** REQUIRED TASK **
Copy the following lines word for word.

** INFORMATION SUPPLIED **

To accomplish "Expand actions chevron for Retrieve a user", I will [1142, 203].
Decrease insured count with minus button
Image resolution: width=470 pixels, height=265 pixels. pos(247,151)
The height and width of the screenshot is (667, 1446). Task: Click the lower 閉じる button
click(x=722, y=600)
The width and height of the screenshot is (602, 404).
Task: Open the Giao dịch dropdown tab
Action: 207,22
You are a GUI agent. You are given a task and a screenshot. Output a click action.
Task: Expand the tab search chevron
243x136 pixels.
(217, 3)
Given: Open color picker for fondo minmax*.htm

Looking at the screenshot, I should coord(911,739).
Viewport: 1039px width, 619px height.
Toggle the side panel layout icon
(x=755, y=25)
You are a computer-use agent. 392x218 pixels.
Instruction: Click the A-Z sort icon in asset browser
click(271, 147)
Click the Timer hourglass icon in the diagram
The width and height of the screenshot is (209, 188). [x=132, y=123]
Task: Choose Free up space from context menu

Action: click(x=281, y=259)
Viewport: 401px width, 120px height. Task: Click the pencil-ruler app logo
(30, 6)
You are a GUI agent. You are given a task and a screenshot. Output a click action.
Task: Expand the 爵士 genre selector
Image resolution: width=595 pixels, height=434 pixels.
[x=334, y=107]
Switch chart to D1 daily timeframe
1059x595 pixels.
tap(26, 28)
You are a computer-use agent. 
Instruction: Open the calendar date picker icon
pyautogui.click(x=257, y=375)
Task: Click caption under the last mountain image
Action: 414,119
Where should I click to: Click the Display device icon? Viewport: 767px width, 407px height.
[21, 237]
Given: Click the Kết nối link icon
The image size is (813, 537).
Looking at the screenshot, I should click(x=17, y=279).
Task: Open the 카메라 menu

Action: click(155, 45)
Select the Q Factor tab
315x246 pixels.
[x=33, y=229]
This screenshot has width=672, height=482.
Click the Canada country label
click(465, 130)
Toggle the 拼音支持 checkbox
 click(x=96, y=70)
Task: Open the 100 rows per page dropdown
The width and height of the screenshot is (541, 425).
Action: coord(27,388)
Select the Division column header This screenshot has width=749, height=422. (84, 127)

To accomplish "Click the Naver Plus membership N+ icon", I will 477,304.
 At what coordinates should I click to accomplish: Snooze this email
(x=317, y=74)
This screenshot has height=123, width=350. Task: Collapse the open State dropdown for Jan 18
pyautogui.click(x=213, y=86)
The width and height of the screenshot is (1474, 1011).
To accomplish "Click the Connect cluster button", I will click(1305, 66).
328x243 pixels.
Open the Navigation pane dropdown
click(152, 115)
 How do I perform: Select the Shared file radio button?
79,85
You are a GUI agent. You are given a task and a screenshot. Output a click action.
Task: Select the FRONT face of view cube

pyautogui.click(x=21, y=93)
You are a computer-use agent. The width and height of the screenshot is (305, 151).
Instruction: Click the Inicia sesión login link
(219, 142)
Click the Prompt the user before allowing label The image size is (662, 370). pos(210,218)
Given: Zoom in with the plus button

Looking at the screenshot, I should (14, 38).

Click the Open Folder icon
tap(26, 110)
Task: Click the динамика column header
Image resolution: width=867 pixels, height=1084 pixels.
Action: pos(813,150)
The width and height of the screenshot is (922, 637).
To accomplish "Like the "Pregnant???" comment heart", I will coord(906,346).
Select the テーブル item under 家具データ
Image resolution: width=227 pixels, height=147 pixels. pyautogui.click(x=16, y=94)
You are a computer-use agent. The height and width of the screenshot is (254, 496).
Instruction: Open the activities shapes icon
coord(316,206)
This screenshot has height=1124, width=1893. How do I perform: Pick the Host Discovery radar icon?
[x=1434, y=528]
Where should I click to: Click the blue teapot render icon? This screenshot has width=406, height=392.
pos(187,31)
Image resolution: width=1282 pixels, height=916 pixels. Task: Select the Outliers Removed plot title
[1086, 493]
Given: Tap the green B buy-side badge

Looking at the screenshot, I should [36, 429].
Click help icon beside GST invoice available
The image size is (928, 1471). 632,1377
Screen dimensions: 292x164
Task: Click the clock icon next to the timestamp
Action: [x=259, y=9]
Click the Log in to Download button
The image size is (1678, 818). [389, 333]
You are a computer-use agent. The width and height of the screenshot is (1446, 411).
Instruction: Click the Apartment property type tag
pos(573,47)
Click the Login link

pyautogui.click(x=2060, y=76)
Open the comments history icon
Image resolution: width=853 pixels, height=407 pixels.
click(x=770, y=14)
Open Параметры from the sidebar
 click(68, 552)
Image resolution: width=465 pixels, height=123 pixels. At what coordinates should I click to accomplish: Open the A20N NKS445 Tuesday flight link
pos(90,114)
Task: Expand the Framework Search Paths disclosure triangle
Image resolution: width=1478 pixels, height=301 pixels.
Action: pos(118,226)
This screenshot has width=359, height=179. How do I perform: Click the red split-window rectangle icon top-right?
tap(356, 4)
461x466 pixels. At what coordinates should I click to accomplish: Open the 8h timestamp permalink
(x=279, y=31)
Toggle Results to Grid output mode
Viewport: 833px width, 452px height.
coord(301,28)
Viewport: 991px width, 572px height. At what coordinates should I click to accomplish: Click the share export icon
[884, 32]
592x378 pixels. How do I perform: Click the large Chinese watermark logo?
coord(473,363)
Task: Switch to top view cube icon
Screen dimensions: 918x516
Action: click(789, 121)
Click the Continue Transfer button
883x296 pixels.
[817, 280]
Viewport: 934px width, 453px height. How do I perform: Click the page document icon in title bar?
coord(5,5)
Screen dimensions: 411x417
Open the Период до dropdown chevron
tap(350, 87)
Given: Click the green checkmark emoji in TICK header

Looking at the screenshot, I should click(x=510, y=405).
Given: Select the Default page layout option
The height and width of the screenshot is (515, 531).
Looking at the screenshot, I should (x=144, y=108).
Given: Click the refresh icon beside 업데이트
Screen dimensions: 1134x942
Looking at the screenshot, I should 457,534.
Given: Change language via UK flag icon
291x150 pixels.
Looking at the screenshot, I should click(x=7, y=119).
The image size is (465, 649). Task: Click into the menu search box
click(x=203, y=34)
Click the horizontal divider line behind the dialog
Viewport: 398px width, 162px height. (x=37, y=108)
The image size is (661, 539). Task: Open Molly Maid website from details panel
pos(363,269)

** SOLUTION TO THIS PROBLEM **
To accomplish "Expand actions chevron for Retrieve a user", I will [1142, 203].
Decrease insured count with minus button
Image resolution: width=470 pixels, height=265 pixels. pos(247,151)
The height and width of the screenshot is (667, 1446). Task: Click the lower 閉じる button
click(x=722, y=600)
The width and height of the screenshot is (602, 404).
Task: Open the Giao dịch dropdown tab
Action: 207,22
You are a GUI agent. You are given a task and a screenshot. Output a click action.
Task: Expand the tab search chevron
243x136 pixels.
(217, 3)
Given: Open color picker for fondo minmax*.htm

Looking at the screenshot, I should coord(911,739).
Viewport: 1039px width, 619px height.
Toggle the side panel layout icon
(x=755, y=25)
You are a computer-use agent. 392x218 pixels.
Instruction: Click the A-Z sort icon in asset browser
click(271, 147)
Click the Timer hourglass icon in the diagram
The width and height of the screenshot is (209, 188). [x=132, y=123]
Task: Choose Free up space from context menu

Action: click(x=281, y=259)
Viewport: 401px width, 120px height. Task: Click the pencil-ruler app logo
(30, 6)
You are a GUI agent. You are given a task and a screenshot. Output a click action.
Task: Expand the 爵士 genre selector
Image resolution: width=595 pixels, height=434 pixels.
[x=334, y=107]
Switch chart to D1 daily timeframe
1059x595 pixels.
tap(26, 28)
You are a computer-use agent. 
Instruction: Open the calendar date picker icon
pyautogui.click(x=257, y=375)
Task: Click caption under the last mountain image
Action: 414,119
Where should I click to: Click the Display device icon? Viewport: 767px width, 407px height.
[21, 237]
Given: Click the Kết nối link icon
The image size is (813, 537).
Looking at the screenshot, I should click(x=17, y=279).
Task: Open the 카메라 menu

Action: click(155, 45)
Select the Q Factor tab
315x246 pixels.
[x=33, y=229]
This screenshot has width=672, height=482.
Click the Canada country label
click(465, 130)
Toggle the 拼音支持 checkbox
 click(x=96, y=70)
Task: Open the 100 rows per page dropdown
The width and height of the screenshot is (541, 425).
Action: coord(27,388)
Select the Division column header This screenshot has width=749, height=422. (84, 127)

To accomplish "Click the Naver Plus membership N+ icon", I will 477,304.
 At what coordinates should I click to accomplish: Snooze this email
(x=317, y=74)
This screenshot has height=123, width=350. Task: Collapse the open State dropdown for Jan 18
pyautogui.click(x=213, y=86)
The width and height of the screenshot is (1474, 1011).
To accomplish "Click the Connect cluster button", I will click(1305, 66).
328x243 pixels.
Open the Navigation pane dropdown
click(152, 115)
 How do I perform: Select the Shared file radio button?
79,85
You are a GUI agent. You are given a task and a screenshot. Output a click action.
Task: Select the FRONT face of view cube

pyautogui.click(x=21, y=93)
You are a computer-use agent. The width and height of the screenshot is (305, 151).
Instruction: Click the Inicia sesión login link
(219, 142)
Click the Prompt the user before allowing label The image size is (662, 370). pos(210,218)
Given: Zoom in with the plus button

Looking at the screenshot, I should (14, 38).

Click the Open Folder icon
tap(26, 110)
Task: Click the динамика column header
Image resolution: width=867 pixels, height=1084 pixels.
Action: pos(813,150)
The width and height of the screenshot is (922, 637).
To accomplish "Like the "Pregnant???" comment heart", I will coord(906,346).
Select the テーブル item under 家具データ
Image resolution: width=227 pixels, height=147 pixels. pyautogui.click(x=16, y=94)
You are a computer-use agent. The height and width of the screenshot is (254, 496).
Instruction: Open the activities shapes icon
coord(316,206)
This screenshot has height=1124, width=1893. How do I perform: Pick the Host Discovery radar icon?
[x=1434, y=528]
Where should I click to: Click the blue teapot render icon? This screenshot has width=406, height=392.
pos(187,31)
Image resolution: width=1282 pixels, height=916 pixels. Task: Select the Outliers Removed plot title
[1086, 493]
Given: Tap the green B buy-side badge

Looking at the screenshot, I should [36, 429].
Click help icon beside GST invoice available
The image size is (928, 1471). 632,1377
Screen dimensions: 292x164
Task: Click the clock icon next to the timestamp
Action: [x=259, y=9]
Click the Log in to Download button
The image size is (1678, 818). [389, 333]
You are a computer-use agent. The width and height of the screenshot is (1446, 411).
Instruction: Click the Apartment property type tag
pos(573,47)
Click the Login link

pyautogui.click(x=2060, y=76)
Open the comments history icon
Image resolution: width=853 pixels, height=407 pixels.
click(x=770, y=14)
Open Параметры from the sidebar
 click(68, 552)
Image resolution: width=465 pixels, height=123 pixels. At what coordinates should I click to accomplish: Open the A20N NKS445 Tuesday flight link
pos(90,114)
Task: Expand the Framework Search Paths disclosure triangle
Image resolution: width=1478 pixels, height=301 pixels.
Action: pos(118,226)
This screenshot has width=359, height=179. How do I perform: Click the red split-window rectangle icon top-right?
tap(356, 4)
461x466 pixels. At what coordinates should I click to accomplish: Open the 8h timestamp permalink
(x=279, y=31)
Toggle Results to Grid output mode
Viewport: 833px width, 452px height.
coord(301,28)
Viewport: 991px width, 572px height. At what coordinates should I click to accomplish: Click the share export icon
[884, 32]
592x378 pixels. How do I perform: Click the large Chinese watermark logo?
coord(473,363)
Task: Switch to top view cube icon
Screen dimensions: 918x516
Action: click(789, 121)
Click the Continue Transfer button
883x296 pixels.
[817, 280]
Viewport: 934px width, 453px height. How do I perform: Click the page document icon in title bar?
coord(5,5)
Screen dimensions: 411x417
Open the Период до dropdown chevron
tap(350, 87)
Given: Click the green checkmark emoji in TICK header

Looking at the screenshot, I should click(x=510, y=405).
Given: Select the Default page layout option
The height and width of the screenshot is (515, 531).
Looking at the screenshot, I should (x=144, y=108).
Given: Click the refresh icon beside 업데이트
Screen dimensions: 1134x942
Looking at the screenshot, I should 457,534.
Given: Change language via UK flag icon
291x150 pixels.
Looking at the screenshot, I should click(x=7, y=119).
The image size is (465, 649). Task: Click into the menu search box
click(x=203, y=34)
Click the horizontal divider line behind the dialog
Viewport: 398px width, 162px height. (x=37, y=108)
The image size is (661, 539). Task: Open Molly Maid website from details panel
pos(363,269)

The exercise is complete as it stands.